3 files changed, 30 insertions, 11 deletions

diff --git a/pkg/specgen/container_validate.go b/pkg/specgen/container_validate.go
index 8063bee38..9b544367d 100644
--- a/pkg/specgen/container_validate.go
+++ b/pkg/specgen/container_validate.go
@@ -65,10 +65,6 @@ func (s *SpecGenerator) Validate() error {
 	if len(s.CapAdd) > 0 && s.Privileged {
 		return exclusiveOptions("CapAdd", "privileged")
 	}
-	// apparmor and privileged are exclusive
-	if len(s.ApparmorProfile) > 0 && s.Privileged {
-		return exclusiveOptions("AppArmorProfile", "privileged")
-	}
 	// userns and idmappings conflict
 	if s.UserNS.IsPrivate() && s.IDMappings == nil {
 		return errors.Wrap(ErrInvalidSpecConfig, "IDMappings are required when not creating a User namespace")
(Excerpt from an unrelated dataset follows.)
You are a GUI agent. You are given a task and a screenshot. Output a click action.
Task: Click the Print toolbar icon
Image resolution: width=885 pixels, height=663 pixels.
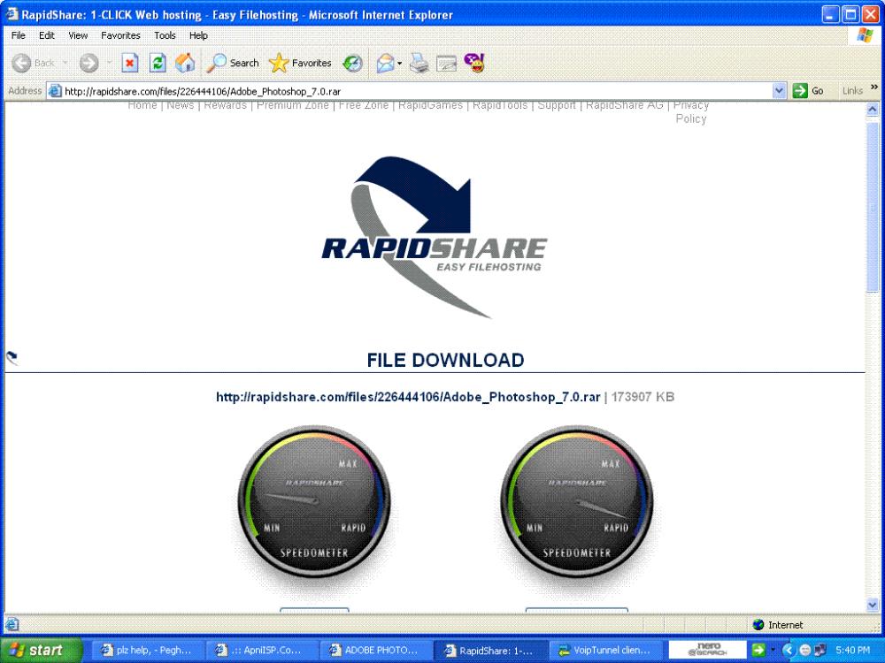point(419,63)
diff --git a/pkg/specgen/generate/oci.go b/pkg/specgen/generate/oci.go
index 0a485e7cd..f770b0582 100644
--- a/pkg/specgen/generate/oci.go
+++ b/pkg/specgen/generate/oci.go
@@ -290,13 +290,6 @@ func SpecGenToOCI(ctx context.Context, s *specgen.SpecGenerator, rt *libpod.Runt
 		}
 	}
 
-	// SECURITY OPTS
-	g.SetProcessNoNewPrivileges(s.NoNewPrivileges)
-
-	if !s.Privileged {
-		g.SetProcessApparmorProfile(s.ApparmorProfile)
-	}
-
 	BlockAccessToKernelFilesystems(s.Privileged, s.PidNS.IsHost(), &g)
 
 	for name, val := range s.Env {
diff --git a/pkg/specgen/generate/security.go b/pkg/specgen/generate/security.go
index 70493cd5f..fcd1622f9 100644
--- a/pkg/specgen/generate/security.go
+++ b/pkg/specgen/generate/security.go
@@ -3,6 +3,7 @@ package generate
 import (
 	"strings"
 
+	"github.com/containers/common/pkg/apparmor"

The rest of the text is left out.